From Latin America, where digital wounds are added to structural ones, Karen Vergara warns that the problem on that side of the map is more accentuated. Another ethical conflict he observes is excessive complacency. These machine learning models try to associate questions, classify them and, based on all the information, provide the most similar answer.
However, it ignores cultural contexts and mixes academic information with vague self-help phrases. “If we move away from that, it’s more likely that these types of virtual assistants and chatbots will end up reinforcing just one way of seeing the world and give that false sense of being the only friend who doesn’t judge you,” Vergara points out.
Siles then returns to the image. Compare human relationships like a forest. “If you look at what happens beneath the surface and underground, there is an interconnection and we cannot break it, we have to strengthen it. We have to rethink the kind of society we have,” he stresses.
Regulation, a dilemma
In August 2024, Europe crossed a threshold. The European AI Regulation entered into force and became the first global legal framework for artificial intelligence.
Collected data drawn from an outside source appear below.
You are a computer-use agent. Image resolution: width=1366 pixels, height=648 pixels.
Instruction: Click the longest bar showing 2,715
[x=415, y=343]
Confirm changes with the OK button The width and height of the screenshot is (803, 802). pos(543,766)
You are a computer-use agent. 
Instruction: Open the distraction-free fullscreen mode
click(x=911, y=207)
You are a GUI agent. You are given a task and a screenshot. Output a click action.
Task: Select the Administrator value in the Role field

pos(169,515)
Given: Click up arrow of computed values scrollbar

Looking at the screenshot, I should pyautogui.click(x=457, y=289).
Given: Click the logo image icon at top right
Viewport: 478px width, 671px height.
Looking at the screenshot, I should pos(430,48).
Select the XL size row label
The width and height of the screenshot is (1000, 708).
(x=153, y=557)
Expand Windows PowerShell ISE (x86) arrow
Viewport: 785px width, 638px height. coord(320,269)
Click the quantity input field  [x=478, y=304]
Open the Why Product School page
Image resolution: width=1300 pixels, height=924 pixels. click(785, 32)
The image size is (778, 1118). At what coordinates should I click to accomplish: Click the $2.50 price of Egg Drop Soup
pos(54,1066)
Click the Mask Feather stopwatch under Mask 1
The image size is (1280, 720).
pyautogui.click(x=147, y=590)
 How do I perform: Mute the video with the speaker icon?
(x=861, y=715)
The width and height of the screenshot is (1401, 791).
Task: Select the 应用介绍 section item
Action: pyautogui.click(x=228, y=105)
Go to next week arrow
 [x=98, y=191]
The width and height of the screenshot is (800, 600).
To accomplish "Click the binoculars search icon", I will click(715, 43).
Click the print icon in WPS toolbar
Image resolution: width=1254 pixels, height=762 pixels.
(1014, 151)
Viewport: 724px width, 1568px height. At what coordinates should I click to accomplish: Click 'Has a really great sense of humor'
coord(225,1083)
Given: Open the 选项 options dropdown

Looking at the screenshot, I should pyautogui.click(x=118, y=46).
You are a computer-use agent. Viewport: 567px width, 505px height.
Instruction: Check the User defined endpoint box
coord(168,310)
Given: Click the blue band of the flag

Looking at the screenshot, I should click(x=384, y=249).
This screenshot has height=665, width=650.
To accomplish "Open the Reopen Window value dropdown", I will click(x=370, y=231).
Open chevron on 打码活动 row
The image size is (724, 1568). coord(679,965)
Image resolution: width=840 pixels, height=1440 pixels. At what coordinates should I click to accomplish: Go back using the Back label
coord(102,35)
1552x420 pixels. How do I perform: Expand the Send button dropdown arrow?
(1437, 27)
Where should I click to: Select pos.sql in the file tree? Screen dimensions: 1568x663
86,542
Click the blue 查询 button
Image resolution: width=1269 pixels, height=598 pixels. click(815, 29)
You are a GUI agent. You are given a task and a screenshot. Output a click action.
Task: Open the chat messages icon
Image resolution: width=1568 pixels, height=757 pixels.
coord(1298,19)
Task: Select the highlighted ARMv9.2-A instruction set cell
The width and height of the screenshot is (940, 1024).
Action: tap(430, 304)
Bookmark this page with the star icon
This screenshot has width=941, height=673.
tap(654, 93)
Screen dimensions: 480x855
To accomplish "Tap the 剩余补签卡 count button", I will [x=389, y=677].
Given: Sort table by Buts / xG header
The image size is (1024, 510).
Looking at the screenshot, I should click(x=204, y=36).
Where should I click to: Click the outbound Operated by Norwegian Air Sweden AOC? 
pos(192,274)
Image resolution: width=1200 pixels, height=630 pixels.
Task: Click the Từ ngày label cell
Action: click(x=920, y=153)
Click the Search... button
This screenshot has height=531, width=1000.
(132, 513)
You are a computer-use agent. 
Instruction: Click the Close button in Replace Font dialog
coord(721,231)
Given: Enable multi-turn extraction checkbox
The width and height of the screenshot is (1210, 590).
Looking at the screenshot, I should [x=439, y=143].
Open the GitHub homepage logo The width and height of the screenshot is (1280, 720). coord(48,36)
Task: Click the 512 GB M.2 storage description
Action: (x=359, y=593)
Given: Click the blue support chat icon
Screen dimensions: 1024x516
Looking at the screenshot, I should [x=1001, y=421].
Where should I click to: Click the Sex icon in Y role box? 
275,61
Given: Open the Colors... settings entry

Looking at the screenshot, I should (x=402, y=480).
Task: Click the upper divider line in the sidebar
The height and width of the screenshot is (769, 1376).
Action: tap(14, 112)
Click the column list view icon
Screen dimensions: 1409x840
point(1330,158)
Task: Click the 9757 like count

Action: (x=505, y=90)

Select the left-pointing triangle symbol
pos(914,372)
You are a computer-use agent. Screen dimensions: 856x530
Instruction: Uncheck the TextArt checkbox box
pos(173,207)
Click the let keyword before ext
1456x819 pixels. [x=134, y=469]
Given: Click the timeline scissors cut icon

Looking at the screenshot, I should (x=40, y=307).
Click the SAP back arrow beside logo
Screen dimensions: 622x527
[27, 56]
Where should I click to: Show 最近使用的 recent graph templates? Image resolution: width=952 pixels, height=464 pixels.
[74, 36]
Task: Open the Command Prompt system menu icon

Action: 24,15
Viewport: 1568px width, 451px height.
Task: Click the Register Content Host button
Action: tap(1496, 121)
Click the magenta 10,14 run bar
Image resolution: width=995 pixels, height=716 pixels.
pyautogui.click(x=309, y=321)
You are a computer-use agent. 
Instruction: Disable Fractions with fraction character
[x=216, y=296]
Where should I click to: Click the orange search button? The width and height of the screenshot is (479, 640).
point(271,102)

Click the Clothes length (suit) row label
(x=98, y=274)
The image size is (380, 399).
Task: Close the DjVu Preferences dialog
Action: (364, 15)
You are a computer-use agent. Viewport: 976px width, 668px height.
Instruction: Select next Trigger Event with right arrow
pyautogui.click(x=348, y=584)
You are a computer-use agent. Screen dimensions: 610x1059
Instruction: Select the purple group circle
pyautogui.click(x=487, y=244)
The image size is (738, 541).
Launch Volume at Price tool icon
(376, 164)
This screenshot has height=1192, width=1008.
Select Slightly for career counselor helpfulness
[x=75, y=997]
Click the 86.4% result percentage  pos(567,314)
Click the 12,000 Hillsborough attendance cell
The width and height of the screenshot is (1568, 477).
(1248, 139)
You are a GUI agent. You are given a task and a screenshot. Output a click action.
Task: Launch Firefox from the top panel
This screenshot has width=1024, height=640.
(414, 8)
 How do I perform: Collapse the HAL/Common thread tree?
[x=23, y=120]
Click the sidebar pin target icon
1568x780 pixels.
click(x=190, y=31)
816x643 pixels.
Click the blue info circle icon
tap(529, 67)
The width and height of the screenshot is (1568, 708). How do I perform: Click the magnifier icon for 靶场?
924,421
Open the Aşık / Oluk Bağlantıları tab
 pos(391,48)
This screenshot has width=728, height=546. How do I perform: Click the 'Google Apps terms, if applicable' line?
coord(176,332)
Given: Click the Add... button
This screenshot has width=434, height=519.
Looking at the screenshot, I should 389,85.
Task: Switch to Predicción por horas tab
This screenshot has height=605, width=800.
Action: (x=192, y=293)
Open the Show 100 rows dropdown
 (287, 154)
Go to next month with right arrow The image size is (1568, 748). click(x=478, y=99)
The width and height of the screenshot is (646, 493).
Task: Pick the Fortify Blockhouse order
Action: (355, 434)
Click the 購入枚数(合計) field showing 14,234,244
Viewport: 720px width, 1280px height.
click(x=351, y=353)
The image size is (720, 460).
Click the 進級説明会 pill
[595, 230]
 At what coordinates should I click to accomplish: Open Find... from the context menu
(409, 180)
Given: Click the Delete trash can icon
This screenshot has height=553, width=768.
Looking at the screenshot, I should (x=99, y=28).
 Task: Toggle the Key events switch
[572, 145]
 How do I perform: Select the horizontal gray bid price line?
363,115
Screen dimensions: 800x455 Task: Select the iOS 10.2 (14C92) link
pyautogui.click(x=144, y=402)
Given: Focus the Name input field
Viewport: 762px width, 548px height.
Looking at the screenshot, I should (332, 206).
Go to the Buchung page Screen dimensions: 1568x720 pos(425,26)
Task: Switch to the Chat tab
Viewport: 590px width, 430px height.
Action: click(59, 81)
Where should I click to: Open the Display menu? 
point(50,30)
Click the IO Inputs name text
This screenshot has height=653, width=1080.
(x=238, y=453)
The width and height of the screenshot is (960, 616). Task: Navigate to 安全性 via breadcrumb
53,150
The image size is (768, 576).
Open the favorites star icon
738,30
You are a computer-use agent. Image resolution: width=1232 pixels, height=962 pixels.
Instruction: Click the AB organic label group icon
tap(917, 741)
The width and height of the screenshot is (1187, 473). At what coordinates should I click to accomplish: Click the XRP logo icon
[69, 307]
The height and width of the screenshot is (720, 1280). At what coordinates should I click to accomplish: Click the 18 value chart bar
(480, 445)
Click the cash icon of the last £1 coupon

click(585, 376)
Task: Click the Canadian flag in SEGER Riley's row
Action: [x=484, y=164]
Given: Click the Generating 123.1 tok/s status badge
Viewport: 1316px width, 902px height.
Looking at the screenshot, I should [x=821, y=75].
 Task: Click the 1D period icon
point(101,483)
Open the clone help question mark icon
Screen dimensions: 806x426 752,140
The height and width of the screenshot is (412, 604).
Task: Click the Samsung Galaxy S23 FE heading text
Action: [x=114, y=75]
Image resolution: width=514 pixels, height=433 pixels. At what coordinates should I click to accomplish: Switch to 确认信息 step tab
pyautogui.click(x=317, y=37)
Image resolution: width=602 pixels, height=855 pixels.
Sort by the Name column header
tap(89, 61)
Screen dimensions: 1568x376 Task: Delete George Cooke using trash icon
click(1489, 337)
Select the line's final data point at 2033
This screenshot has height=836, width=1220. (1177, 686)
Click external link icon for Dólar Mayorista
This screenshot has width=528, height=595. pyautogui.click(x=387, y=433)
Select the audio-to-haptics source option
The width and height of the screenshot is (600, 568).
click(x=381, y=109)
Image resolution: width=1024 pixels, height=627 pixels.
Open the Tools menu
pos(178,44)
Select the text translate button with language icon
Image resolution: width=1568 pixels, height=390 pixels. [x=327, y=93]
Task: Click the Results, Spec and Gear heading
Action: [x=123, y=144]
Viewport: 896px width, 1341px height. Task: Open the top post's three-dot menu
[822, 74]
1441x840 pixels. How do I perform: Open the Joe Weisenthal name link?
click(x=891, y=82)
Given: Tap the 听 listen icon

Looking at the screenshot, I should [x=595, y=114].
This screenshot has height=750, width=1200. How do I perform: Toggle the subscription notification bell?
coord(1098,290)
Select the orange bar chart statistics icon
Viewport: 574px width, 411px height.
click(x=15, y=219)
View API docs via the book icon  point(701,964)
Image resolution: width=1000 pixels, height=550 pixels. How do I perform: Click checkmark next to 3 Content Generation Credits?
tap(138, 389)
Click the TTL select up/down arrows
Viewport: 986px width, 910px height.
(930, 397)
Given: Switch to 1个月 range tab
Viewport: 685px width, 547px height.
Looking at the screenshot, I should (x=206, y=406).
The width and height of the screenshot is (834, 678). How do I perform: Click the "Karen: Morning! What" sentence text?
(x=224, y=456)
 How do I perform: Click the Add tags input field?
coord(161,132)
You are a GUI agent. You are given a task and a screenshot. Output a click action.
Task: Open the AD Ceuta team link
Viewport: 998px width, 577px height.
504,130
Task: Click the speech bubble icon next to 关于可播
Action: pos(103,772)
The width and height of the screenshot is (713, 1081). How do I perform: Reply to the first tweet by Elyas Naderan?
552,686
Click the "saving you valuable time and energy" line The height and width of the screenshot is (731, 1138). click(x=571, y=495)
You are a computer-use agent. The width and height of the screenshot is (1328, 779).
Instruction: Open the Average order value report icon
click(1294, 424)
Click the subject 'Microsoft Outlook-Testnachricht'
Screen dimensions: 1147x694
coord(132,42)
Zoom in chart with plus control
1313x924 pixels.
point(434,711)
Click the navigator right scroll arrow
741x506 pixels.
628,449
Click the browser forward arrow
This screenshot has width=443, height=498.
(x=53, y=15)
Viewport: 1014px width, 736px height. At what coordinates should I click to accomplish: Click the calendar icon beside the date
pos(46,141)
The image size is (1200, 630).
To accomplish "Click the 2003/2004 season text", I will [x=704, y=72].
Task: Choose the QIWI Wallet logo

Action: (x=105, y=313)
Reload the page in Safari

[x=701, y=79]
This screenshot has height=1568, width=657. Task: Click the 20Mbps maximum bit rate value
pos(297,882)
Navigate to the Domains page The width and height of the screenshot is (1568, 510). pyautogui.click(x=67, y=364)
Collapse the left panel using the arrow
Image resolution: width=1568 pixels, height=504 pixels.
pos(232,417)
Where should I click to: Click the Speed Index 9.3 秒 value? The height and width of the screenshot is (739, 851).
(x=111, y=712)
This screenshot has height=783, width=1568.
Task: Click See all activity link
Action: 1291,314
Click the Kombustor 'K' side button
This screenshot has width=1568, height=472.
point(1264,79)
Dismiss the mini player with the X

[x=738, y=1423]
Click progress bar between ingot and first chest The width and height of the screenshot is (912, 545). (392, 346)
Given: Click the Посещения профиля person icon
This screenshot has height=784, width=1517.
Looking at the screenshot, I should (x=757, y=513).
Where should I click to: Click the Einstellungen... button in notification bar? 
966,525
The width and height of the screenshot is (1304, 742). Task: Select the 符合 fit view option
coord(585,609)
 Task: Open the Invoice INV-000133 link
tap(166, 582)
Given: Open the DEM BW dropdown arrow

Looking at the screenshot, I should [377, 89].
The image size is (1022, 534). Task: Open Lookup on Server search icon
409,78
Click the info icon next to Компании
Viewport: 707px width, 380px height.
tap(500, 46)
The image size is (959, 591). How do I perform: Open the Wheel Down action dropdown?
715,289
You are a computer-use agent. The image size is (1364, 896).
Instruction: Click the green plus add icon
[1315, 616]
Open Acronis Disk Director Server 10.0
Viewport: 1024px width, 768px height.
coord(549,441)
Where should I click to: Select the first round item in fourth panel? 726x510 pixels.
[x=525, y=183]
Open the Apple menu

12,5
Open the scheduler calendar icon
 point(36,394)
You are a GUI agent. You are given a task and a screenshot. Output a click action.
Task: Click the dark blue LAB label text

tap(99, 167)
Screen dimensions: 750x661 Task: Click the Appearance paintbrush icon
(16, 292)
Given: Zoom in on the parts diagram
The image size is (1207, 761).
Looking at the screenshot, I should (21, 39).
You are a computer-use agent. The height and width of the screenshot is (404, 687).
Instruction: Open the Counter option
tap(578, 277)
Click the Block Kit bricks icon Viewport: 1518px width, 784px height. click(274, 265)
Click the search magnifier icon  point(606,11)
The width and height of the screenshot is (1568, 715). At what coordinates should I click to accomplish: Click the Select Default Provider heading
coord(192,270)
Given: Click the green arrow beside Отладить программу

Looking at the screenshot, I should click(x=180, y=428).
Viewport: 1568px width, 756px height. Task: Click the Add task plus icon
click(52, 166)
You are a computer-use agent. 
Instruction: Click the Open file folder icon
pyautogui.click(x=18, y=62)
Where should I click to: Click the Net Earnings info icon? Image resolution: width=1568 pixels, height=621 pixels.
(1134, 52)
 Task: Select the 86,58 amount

A reminder to the governments of the European Union that security and fundamental rights are not optional, but also an invitation to develop a literacy process. Its application is progressing progressively and in Spain the preliminary project was given the green light last March.
But the political pace does not always keep pace with the speed of technology, and among those observing the panorama with concern is Professor Mercedes Siles, who does not hide her concern. He is alarmed by the lack of training, by institutional neglect, by the carelessness with which some companies use models without fully understanding the consequences.
“How dare we release these systems like this, to see what happens?” he asks. The expert insists that people need to be trained to understand what the limits are. Added to this vision is that of the philosopher Daniel Innerarity, who asks us to take a step further back. Don’t discuss regulations without first asking yourself what we’re really talking about when we talk about artificial intelligence.
“What kind of future are our predictive technologies shaping? What do we actually mean by intelligence?” he asks. For Innerarity, until these basic issues are resolved, any regulation runs the risk of being ineffective. Or, worse yet, arbitrary. “Without understanding, the brakes not only don’t work, they don’t even make sense,” he concludes.